Я познакомилась со множеством людей, заурядных и гениальных, ничтожных и могущественных, приятных и незабываемых. Выучила французский и в течение трех лет — чересчур часто на мой вкус — посещала «Бермудский треугольник», то есть международный аэропорт имени Хосе Марти, где исчезают навсегда все, даже Освальдо, чтобы не ходить далеко за примерами.
Я умолчала в Дневнике о долгих уроках доверия, преподанных мне художником. Я была для него девочкой с тяжелым детством, жертвой своих родителей, существом, которое должно было участвовать в процессе собственного выздоровления. Он восстанавливал во мне веру. Благодаря своей магической силе он перенесет меня в мир мечты.

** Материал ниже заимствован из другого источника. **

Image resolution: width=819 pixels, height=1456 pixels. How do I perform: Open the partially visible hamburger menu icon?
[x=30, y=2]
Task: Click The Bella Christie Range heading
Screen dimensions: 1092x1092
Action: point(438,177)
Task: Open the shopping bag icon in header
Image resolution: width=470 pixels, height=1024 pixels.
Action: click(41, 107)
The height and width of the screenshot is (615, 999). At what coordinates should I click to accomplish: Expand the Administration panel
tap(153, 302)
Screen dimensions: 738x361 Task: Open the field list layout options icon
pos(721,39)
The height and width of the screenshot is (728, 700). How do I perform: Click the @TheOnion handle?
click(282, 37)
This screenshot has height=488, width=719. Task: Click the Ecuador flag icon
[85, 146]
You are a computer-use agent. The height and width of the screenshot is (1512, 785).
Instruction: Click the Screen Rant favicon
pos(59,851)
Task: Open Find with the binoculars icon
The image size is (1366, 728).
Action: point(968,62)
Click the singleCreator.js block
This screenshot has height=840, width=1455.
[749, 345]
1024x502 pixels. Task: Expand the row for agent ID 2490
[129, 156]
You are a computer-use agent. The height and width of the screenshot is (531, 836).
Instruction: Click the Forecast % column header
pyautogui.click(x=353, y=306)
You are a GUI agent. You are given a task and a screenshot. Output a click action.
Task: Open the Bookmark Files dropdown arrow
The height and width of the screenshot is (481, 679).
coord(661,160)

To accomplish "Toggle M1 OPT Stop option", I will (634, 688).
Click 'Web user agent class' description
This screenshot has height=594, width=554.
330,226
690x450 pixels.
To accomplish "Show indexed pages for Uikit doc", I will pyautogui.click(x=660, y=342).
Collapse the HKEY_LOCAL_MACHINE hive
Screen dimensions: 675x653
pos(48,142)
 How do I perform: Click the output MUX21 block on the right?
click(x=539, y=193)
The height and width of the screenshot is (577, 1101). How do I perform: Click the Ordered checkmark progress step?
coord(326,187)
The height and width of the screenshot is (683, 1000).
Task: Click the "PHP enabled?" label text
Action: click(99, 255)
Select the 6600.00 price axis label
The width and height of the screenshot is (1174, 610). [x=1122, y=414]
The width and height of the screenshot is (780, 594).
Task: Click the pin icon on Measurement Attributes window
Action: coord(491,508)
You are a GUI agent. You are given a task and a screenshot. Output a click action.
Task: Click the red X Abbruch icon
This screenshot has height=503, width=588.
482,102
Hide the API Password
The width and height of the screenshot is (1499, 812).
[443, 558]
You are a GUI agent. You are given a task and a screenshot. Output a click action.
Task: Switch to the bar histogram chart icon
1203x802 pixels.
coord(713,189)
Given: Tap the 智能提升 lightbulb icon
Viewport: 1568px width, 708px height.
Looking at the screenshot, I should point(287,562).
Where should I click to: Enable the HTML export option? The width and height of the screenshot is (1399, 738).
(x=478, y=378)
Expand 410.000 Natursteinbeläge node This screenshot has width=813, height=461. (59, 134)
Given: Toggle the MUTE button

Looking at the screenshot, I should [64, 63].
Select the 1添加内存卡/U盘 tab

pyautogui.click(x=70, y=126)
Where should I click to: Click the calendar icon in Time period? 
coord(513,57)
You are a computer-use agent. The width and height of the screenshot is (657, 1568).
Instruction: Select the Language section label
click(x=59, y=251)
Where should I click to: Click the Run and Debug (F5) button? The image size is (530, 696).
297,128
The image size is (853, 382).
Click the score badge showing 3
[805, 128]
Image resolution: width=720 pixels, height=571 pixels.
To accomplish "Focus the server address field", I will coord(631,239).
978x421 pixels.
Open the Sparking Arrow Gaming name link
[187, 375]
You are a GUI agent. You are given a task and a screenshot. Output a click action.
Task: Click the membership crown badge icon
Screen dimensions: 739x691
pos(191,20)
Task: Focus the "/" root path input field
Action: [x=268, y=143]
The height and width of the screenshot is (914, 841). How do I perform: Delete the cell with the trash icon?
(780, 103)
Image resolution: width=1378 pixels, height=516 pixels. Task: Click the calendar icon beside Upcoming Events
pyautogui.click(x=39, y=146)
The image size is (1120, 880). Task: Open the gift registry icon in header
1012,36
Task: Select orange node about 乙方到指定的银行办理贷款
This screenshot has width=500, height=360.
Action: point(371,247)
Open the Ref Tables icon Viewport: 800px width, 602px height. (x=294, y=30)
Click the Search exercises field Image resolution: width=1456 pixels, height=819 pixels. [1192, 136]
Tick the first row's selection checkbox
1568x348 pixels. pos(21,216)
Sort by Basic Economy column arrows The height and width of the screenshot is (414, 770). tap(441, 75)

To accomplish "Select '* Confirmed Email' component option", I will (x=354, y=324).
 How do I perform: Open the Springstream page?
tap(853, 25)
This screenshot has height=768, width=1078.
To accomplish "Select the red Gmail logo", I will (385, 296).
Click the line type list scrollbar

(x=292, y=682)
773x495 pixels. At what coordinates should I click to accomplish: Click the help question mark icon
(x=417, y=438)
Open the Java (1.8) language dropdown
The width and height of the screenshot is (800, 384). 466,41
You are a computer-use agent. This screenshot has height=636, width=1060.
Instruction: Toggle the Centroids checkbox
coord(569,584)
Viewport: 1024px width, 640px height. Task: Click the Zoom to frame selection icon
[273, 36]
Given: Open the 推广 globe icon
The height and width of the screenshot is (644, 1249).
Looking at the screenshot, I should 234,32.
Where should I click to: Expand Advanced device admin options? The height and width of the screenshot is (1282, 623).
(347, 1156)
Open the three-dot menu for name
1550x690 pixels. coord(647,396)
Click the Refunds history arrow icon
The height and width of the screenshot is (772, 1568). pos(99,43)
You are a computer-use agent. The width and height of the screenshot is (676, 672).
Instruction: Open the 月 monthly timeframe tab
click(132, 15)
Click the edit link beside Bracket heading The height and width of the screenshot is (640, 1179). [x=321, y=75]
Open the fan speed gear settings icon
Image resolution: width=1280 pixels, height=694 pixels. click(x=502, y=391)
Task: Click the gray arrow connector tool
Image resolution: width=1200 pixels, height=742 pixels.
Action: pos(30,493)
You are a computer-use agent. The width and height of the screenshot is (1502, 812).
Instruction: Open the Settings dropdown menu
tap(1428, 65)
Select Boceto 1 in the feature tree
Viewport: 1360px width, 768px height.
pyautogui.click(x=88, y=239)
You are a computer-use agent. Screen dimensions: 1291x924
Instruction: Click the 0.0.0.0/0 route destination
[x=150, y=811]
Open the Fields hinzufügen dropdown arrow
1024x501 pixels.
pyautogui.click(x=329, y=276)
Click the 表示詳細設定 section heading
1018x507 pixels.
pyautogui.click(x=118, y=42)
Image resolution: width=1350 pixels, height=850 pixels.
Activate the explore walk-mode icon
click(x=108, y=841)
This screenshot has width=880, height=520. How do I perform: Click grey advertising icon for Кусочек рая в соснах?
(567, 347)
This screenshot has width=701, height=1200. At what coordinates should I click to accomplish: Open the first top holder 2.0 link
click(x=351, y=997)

Для всех этих игр Хесус подарил мне шикарное меховое пальто, чтобы я носила его в суровую зиму, которая ожидает меня в Европе. Я получила из Франции обручальное кольцо, усыпанное бриллиантами. Надев его на палец, я, как водится в волшебных сказках, могла ехать хоть на край света.
В свой район я возвращалась очень редко. Это стало частью ритуала, вечной данью прошлому. Резким отказом от того, чем я была, носившейся в воздухе угрозой вернуться назад. Страхом, что карета превратится в тыкву, а мои черные бархатные туфельки утонут в грязи разбитых, неубранных улиц.